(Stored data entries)

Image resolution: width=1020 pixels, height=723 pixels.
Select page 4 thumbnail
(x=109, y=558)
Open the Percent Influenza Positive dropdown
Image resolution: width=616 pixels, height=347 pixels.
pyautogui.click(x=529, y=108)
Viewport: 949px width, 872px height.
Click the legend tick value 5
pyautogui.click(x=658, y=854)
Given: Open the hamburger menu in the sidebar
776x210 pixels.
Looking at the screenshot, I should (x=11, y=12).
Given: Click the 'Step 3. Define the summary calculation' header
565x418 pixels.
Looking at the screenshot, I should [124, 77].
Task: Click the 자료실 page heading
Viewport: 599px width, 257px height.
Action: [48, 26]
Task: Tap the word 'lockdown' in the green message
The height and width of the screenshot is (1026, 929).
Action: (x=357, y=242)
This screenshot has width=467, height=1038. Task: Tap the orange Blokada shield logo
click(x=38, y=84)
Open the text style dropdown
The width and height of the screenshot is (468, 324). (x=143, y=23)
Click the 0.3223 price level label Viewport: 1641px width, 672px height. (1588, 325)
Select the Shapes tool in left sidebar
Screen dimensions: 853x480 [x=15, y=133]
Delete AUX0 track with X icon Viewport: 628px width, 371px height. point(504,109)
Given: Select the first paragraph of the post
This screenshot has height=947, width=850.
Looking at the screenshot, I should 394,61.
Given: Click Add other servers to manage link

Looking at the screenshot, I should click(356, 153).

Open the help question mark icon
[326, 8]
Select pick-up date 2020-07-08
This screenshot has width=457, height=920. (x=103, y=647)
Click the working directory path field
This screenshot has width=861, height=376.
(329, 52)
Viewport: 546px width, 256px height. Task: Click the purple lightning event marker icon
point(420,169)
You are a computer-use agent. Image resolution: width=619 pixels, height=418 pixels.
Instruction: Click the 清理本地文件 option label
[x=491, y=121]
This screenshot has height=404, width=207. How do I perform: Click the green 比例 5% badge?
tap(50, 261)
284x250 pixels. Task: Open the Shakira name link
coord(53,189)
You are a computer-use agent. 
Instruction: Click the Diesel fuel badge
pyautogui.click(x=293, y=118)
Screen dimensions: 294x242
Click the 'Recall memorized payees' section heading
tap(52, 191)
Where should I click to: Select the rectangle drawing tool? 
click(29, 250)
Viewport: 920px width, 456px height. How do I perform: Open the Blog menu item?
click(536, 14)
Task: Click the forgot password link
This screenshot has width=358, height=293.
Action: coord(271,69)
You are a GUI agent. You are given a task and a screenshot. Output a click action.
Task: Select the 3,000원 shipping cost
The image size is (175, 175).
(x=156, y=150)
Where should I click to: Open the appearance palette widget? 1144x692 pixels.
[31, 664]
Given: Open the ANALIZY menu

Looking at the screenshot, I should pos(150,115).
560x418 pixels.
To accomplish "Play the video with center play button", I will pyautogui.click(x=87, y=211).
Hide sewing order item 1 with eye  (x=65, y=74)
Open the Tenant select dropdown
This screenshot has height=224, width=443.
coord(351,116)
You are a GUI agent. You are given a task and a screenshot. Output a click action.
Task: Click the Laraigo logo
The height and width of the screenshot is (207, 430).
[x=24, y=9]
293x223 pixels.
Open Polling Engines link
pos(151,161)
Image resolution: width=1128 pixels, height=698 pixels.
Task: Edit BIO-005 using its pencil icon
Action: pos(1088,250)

### EXERCISE DIRECTIONS
The full set of records must be transcribed character for character.

### WORKED SOLUTION
Image resolution: width=1020 pixels, height=723 pixels.
Select page 4 thumbnail
(x=109, y=558)
Open the Percent Influenza Positive dropdown
Image resolution: width=616 pixels, height=347 pixels.
pyautogui.click(x=529, y=108)
Viewport: 949px width, 872px height.
Click the legend tick value 5
pyautogui.click(x=658, y=854)
Given: Open the hamburger menu in the sidebar
776x210 pixels.
Looking at the screenshot, I should (x=11, y=12).
Given: Click the 'Step 3. Define the summary calculation' header
565x418 pixels.
Looking at the screenshot, I should [124, 77].
Task: Click the 자료실 page heading
Viewport: 599px width, 257px height.
Action: [48, 26]
Task: Tap the word 'lockdown' in the green message
The height and width of the screenshot is (1026, 929).
Action: (x=357, y=242)
This screenshot has width=467, height=1038. Task: Tap the orange Blokada shield logo
click(x=38, y=84)
Open the text style dropdown
The width and height of the screenshot is (468, 324). (x=143, y=23)
Click the 0.3223 price level label Viewport: 1641px width, 672px height. (1588, 325)
Select the Shapes tool in left sidebar
Screen dimensions: 853x480 [x=15, y=133]
Delete AUX0 track with X icon Viewport: 628px width, 371px height. point(504,109)
Given: Select the first paragraph of the post
This screenshot has height=947, width=850.
Looking at the screenshot, I should 394,61.
Given: Click Add other servers to manage link

Looking at the screenshot, I should click(356, 153).

Open the help question mark icon
[326, 8]
Select pick-up date 2020-07-08
This screenshot has width=457, height=920. (x=103, y=647)
Click the working directory path field
This screenshot has width=861, height=376.
(329, 52)
Viewport: 546px width, 256px height. Task: Click the purple lightning event marker icon
point(420,169)
You are a computer-use agent. Image resolution: width=619 pixels, height=418 pixels.
Instruction: Click the 清理本地文件 option label
[x=491, y=121]
This screenshot has height=404, width=207. How do I perform: Click the green 比例 5% badge?
tap(50, 261)
284x250 pixels. Task: Open the Shakira name link
coord(53,189)
You are a computer-use agent. 
Instruction: Click the Diesel fuel badge
pyautogui.click(x=293, y=118)
Screen dimensions: 294x242
Click the 'Recall memorized payees' section heading
tap(52, 191)
Where should I click to: Select the rectangle drawing tool? 
click(29, 250)
Viewport: 920px width, 456px height. How do I perform: Open the Blog menu item?
click(536, 14)
Task: Click the forgot password link
This screenshot has width=358, height=293.
Action: coord(271,69)
You are a GUI agent. You are given a task and a screenshot. Output a click action.
Task: Select the 3,000원 shipping cost
The image size is (175, 175).
(x=156, y=150)
Where should I click to: Open the appearance palette widget? 1144x692 pixels.
[31, 664]
Given: Open the ANALIZY menu

Looking at the screenshot, I should pos(150,115).
560x418 pixels.
To accomplish "Play the video with center play button", I will pyautogui.click(x=87, y=211).
Hide sewing order item 1 with eye  (x=65, y=74)
Open the Tenant select dropdown
This screenshot has height=224, width=443.
coord(351,116)
You are a GUI agent. You are given a task and a screenshot. Output a click action.
Task: Click the Laraigo logo
The height and width of the screenshot is (207, 430).
[x=24, y=9]
293x223 pixels.
Open Polling Engines link
pos(151,161)
Image resolution: width=1128 pixels, height=698 pixels.
Task: Edit BIO-005 using its pencil icon
Action: pos(1088,250)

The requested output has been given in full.